64. A method for treating hepatitis B, chronic liver fibrosis, liver fibrosis, active liver cirrosis, liver cirrosis in compensation period and other related diseases in a subject comprising administering to the subject an effective amount of the composition of claim 37.

65. A method for treating kidney syndrome and its conjunctive diseases in a subject comprising administering to the subject an effective amount of the composition of claim 37.

66. A method for treating diabetes or its conjunctive diseases in a subject comprising administering to the subject an effective amount of the composition of claim 37.

67. A method for treating cyanosis-typed optic vessels diseases such as venal blockage in retina, central optic artery blockage in retina, high blood pressure optic atherosclerosis in retina, diabetic retinopathy, cento-neuropathy, cento-osmotic neuropathy, ischemic neuropathy, optic neuritis or optic nervous dystrophy in a subject comprising administering to the subject an effective amount of the composition of claim 37.

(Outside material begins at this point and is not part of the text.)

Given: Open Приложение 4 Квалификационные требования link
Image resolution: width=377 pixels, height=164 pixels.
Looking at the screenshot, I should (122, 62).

68. A method for treating dizziness caused by cerebral-arterial ischemia, Meniere's disease, high blood pressure, coronary heart disease in a subject comprising administering to the subject an effective amount of the composition of claim 37.

69. A method for enhancing the immune system in a subject comprising administering to the subject an effective amount of the composition of claim 37.

70. A method for regulating the vascular nervous balance in a subject comprising administering to the subject an effective amount of the composition of claim 37.

71. A method for treating detrimental death of epicondylus medialis, femoral end necrosis, twisted joint, ligament damage, fracture and proliferation of bone cells in a subject comprising administering to the subject an effective amount of the composition of claim 37.

72. A method for treating bronchitis in children in a subject comprising administering to the subject an effective amount of the composition of claim 37.

73. A method for treating hypoxia or anoxia in a subject comprising administering to the subject an effective amount of the composition of claim 37.

74. A method for treating Alzhemier's Disease in a subject comprising administering to the subject an effective amount of the composition of claim 37.